▶ [Problem]:
Please copy the entries below word for word, with nothing changed, added, or left out.

--------------------

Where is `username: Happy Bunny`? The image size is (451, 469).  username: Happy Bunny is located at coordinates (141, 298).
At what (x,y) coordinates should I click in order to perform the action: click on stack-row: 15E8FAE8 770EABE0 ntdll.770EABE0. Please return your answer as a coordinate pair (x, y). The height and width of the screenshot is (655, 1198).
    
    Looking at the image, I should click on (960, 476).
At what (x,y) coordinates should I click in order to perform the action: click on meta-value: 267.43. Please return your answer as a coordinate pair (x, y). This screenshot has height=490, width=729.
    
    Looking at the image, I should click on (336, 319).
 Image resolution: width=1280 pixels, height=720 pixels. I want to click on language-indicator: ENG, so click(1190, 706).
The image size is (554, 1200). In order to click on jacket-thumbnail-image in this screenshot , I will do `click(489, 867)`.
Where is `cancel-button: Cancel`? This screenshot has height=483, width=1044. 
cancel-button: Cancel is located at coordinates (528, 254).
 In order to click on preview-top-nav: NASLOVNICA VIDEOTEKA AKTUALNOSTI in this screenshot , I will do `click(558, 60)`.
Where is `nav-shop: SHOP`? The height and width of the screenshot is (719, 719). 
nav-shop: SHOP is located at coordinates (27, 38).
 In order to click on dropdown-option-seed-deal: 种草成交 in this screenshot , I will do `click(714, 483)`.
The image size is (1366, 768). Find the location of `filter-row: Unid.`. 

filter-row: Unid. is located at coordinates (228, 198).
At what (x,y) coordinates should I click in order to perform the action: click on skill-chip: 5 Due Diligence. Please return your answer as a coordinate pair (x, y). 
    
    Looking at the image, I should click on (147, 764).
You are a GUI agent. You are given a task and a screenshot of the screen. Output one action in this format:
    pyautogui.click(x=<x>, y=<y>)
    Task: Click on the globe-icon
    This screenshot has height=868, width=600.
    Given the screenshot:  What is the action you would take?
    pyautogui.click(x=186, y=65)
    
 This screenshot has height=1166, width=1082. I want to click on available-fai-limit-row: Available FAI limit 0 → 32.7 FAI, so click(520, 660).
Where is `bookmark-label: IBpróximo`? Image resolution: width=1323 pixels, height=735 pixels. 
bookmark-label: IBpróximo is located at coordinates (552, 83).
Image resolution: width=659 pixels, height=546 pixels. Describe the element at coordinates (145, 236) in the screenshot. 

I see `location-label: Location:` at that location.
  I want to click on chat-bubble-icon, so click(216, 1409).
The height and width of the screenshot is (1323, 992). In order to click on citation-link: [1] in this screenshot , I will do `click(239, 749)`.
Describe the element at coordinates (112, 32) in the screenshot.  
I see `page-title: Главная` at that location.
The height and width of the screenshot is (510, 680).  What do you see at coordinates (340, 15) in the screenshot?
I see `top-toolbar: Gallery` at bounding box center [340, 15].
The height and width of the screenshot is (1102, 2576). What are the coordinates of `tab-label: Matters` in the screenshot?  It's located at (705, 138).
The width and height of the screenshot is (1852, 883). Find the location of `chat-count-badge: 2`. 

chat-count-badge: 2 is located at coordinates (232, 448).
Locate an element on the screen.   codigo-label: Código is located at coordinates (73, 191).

--------------------

▶ [Exercise output]:
Where is `username: Happy Bunny`? The image size is (451, 469).  username: Happy Bunny is located at coordinates (141, 298).
At what (x,y) coordinates should I click in order to perform the action: click on stack-row: 15E8FAE8 770EABE0 ntdll.770EABE0. Please return your answer as a coordinate pair (x, y). The height and width of the screenshot is (655, 1198).
    
    Looking at the image, I should click on (960, 476).
At what (x,y) coordinates should I click in order to perform the action: click on meta-value: 267.43. Please return your answer as a coordinate pair (x, y). This screenshot has height=490, width=729.
    
    Looking at the image, I should click on (336, 319).
 Image resolution: width=1280 pixels, height=720 pixels. I want to click on language-indicator: ENG, so click(1190, 706).
The image size is (554, 1200). In order to click on jacket-thumbnail-image in this screenshot , I will do `click(489, 867)`.
Where is `cancel-button: Cancel`? This screenshot has height=483, width=1044. 
cancel-button: Cancel is located at coordinates (528, 254).
 In order to click on preview-top-nav: NASLOVNICA VIDEOTEKA AKTUALNOSTI in this screenshot , I will do `click(558, 60)`.
Where is `nav-shop: SHOP`? The height and width of the screenshot is (719, 719). 
nav-shop: SHOP is located at coordinates (27, 38).
 In order to click on dropdown-option-seed-deal: 种草成交 in this screenshot , I will do `click(714, 483)`.
The image size is (1366, 768). Find the location of `filter-row: Unid.`. 

filter-row: Unid. is located at coordinates (228, 198).
At what (x,y) coordinates should I click in order to perform the action: click on skill-chip: 5 Due Diligence. Please return your answer as a coordinate pair (x, y). 
    
    Looking at the image, I should click on (147, 764).
You are a GUI agent. You are given a task and a screenshot of the screen. Output one action in this format:
    pyautogui.click(x=<x>, y=<y>)
    Task: Click on the globe-icon
    This screenshot has height=868, width=600.
    Given the screenshot:  What is the action you would take?
    pyautogui.click(x=186, y=65)
    
 This screenshot has height=1166, width=1082. I want to click on available-fai-limit-row: Available FAI limit 0 → 32.7 FAI, so click(520, 660).
Where is `bookmark-label: IBpróximo`? Image resolution: width=1323 pixels, height=735 pixels. 
bookmark-label: IBpróximo is located at coordinates (552, 83).
Image resolution: width=659 pixels, height=546 pixels. Describe the element at coordinates (145, 236) in the screenshot. 

I see `location-label: Location:` at that location.
  I want to click on chat-bubble-icon, so click(216, 1409).
The height and width of the screenshot is (1323, 992). In order to click on citation-link: [1] in this screenshot , I will do `click(239, 749)`.
Describe the element at coordinates (112, 32) in the screenshot.  
I see `page-title: Главная` at that location.
The height and width of the screenshot is (510, 680).  What do you see at coordinates (340, 15) in the screenshot?
I see `top-toolbar: Gallery` at bounding box center [340, 15].
The height and width of the screenshot is (1102, 2576). What are the coordinates of `tab-label: Matters` in the screenshot?  It's located at (705, 138).
The width and height of the screenshot is (1852, 883). Find the location of `chat-count-badge: 2`. 

chat-count-badge: 2 is located at coordinates (232, 448).
Locate an element on the screen.   codigo-label: Código is located at coordinates (73, 191).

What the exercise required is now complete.